**EXERCISE OBJECTIVE:** Using the data below, copy each line that includes the word "chart".

**INPUT MATERIAL:**

.....

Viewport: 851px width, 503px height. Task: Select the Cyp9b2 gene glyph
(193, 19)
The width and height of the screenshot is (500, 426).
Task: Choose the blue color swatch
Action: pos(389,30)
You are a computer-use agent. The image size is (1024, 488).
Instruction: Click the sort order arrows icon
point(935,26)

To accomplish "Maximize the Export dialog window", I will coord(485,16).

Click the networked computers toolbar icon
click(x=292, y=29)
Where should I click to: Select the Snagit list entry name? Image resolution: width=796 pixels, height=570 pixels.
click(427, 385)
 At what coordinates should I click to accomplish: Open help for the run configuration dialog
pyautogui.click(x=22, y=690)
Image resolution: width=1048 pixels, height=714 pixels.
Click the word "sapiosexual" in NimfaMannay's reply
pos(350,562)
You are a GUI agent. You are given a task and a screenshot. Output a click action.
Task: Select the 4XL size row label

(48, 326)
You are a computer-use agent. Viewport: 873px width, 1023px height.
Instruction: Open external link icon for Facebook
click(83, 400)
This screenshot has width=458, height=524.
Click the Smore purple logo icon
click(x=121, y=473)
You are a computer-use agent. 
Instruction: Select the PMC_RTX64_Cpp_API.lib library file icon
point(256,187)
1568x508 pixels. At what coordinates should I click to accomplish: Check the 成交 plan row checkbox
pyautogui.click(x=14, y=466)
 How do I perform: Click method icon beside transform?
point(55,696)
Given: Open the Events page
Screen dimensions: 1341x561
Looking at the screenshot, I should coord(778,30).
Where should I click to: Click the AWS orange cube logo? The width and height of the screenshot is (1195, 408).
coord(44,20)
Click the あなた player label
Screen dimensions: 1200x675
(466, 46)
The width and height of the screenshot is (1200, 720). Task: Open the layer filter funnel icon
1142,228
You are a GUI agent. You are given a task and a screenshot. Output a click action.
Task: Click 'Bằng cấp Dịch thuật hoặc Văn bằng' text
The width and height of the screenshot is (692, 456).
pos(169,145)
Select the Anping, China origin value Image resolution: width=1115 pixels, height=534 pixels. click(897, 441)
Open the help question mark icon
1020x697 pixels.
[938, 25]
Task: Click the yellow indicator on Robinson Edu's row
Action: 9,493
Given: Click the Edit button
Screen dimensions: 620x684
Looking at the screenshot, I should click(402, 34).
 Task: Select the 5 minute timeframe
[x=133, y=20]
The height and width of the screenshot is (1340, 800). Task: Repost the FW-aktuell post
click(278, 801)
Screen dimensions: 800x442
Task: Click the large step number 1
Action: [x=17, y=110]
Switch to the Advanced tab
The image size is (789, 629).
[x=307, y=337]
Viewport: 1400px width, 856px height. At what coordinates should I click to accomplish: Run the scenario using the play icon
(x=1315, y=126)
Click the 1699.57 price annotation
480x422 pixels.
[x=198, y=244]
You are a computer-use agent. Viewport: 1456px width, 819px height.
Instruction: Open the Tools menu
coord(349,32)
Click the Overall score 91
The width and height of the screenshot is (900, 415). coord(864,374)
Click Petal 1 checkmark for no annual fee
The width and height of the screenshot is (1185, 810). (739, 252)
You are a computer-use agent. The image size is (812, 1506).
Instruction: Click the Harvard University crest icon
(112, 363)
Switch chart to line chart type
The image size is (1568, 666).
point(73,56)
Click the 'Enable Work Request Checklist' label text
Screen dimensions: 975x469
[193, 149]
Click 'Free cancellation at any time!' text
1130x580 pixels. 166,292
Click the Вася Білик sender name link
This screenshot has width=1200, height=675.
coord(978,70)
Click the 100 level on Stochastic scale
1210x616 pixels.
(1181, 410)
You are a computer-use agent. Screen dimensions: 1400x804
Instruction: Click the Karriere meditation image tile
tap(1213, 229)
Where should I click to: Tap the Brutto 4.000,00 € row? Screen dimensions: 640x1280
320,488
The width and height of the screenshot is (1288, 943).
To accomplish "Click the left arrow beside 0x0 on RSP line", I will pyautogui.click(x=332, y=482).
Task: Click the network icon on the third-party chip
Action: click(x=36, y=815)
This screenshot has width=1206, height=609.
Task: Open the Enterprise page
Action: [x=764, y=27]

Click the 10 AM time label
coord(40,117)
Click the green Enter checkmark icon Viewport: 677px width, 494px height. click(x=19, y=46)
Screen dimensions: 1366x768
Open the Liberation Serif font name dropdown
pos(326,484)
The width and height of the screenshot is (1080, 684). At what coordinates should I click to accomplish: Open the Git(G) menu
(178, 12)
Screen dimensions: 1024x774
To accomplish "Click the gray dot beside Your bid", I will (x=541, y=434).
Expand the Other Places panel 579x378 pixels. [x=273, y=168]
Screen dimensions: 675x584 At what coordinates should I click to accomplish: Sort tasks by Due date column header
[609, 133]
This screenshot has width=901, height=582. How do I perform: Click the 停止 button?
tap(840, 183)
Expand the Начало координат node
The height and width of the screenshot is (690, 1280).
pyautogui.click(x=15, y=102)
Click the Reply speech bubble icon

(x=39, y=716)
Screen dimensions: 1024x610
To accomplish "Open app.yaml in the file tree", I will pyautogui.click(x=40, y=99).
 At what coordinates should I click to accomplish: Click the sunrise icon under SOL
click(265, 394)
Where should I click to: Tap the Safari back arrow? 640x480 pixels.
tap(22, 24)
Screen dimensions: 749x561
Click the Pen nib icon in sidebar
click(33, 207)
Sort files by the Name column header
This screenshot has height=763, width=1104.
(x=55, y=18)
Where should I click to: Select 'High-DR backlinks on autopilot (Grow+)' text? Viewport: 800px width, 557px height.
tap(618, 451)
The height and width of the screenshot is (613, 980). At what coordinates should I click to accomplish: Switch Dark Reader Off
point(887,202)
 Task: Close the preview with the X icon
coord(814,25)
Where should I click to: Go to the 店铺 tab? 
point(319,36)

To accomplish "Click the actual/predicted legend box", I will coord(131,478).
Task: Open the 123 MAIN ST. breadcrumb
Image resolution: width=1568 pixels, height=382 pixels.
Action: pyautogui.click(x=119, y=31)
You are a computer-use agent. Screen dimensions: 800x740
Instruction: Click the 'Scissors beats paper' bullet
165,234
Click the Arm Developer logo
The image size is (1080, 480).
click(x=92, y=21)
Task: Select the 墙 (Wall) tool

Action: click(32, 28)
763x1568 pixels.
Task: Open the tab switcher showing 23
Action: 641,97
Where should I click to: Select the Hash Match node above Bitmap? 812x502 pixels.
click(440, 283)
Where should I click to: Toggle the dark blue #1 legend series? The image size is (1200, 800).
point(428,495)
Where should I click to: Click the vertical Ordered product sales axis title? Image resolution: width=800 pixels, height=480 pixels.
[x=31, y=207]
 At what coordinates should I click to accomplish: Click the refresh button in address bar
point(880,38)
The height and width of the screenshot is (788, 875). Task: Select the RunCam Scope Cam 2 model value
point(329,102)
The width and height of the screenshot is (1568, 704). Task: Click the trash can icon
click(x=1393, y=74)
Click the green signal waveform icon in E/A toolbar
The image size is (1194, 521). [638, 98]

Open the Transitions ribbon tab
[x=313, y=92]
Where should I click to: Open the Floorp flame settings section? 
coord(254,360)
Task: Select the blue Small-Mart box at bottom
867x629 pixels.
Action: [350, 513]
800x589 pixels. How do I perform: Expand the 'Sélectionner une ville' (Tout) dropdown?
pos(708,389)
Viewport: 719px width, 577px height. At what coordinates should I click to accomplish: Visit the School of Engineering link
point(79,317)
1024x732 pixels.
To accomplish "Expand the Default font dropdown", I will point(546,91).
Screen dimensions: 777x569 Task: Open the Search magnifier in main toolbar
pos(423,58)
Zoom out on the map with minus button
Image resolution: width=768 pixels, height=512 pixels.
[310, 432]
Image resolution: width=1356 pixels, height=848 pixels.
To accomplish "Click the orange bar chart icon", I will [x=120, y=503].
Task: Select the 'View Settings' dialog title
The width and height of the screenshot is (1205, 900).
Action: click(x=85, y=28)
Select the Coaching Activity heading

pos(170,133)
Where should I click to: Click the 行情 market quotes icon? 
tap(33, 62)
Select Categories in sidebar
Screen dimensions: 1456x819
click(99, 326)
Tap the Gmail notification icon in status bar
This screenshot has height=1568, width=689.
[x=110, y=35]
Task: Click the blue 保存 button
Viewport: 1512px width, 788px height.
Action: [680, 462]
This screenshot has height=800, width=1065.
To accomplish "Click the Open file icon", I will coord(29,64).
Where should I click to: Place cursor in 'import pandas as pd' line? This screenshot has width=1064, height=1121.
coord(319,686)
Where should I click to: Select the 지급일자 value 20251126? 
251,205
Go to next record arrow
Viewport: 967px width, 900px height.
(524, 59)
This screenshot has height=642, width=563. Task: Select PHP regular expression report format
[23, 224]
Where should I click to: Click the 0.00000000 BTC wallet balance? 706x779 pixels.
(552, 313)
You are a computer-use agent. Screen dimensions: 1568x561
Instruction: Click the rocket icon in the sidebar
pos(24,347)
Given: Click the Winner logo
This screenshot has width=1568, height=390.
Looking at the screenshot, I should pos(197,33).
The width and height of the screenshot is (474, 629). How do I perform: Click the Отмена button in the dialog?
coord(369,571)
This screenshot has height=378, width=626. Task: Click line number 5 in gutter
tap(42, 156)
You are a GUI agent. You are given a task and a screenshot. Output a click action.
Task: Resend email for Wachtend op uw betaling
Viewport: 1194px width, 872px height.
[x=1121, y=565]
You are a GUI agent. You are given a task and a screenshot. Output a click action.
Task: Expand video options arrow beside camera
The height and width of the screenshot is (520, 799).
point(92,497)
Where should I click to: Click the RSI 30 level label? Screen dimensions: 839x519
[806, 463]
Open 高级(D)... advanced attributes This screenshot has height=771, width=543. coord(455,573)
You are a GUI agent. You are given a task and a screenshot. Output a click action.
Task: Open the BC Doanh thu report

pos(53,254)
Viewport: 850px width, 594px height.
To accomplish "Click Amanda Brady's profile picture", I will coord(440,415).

.....

**REPLY:**
Switch chart to line chart type
To accomplish "Click the orange bar chart icon", I will [x=120, y=503].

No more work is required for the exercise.